You start with a $\mathbb{Z}$-indexed stack of copies of $P$, which I'll write $P(i)$. Each $P(i)$ is slit along the positive $A_\Omega$-axis $\ell(i)$. What this presumably means is that you add a second copy of $\ell(i)$ -- let's call them $\ell(i)_+$ and $\ell(i)_-$ -- and adjoin extra open sets around the points in $\ell(i)_+$ that only intersect the upper half-plane, and likewise for $\ell(i)_-$. So what you have now is a 'plane' missing its origin and with its right half-plane split in two along the $A_\Omega$-axis, with two copies of that axis. You then glue each $\ell(i)_-$ to $\ell(i-1)_+$, which is what the picture is showing. This gives you the desired corkscrew. (I'm not quite sure what your confusion about this gluing is -- if you were gluing fourth quadrants to fourth quadrants, you wouldn't really get a screw, right?) The space $X$ they describe is this corkscrew with two points $a_+$ and $a_-$ added, which I'm guessing you understand.

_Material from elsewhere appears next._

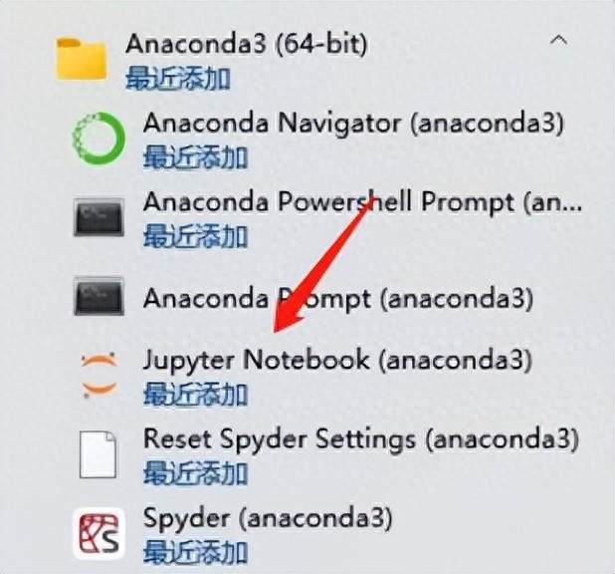Collapse the Anaconda3 (64-bit) group chevron
This screenshot has height=574, width=615.
click(558, 40)
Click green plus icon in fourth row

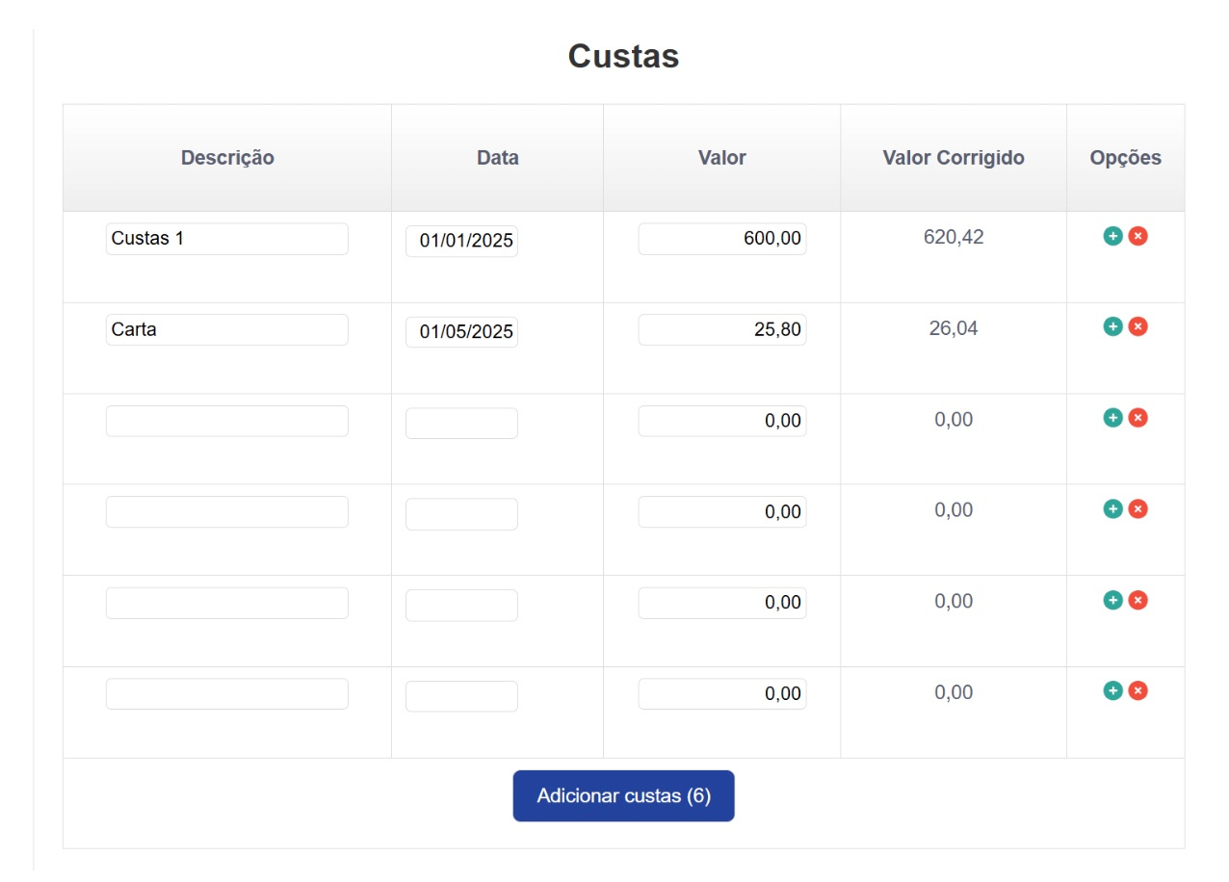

As Steen and Seebach explain in points 1-3, this is regular but not completely regular. It's clearly locally regular around every point but $a_+$ and $a_-$; meanwhile, every closed set not containing $a_+$ must lie below some $P(i)$, and removing $P(i)$ splits that closed set from $a_+$, proving regularity at $a_+$ (likewise for $a_-$). On the other hand, if you have a map $f:X \to \mathbb{R}$, then since $\Omega$ is uncountable, $f$ is constant outside some countable interval $(-\alpha_i,\alpha_i)$ on the $i$th $A_\Omega$-axis. The supremum (or infimum, if you're using their weird backwards indexing) of the countably many $\alpha_i$ is a countable ordinal $\alpha$ with $f$ constant on each $A_\Omega$-axis outside $(-\alpha,\alpha)$. For $\beta > \alpha$, the copies of the point $(\beta, 0)$ on each $P(i)$ converge to $a_+$ as $i \to \infty$ and to $a_-$ as $i \to -\infty$, and they have the same value under $f$, so $f(a_+) = f(a_-)$, disproving complete regularity. If you want to get rid of $T_1$ you just double some points.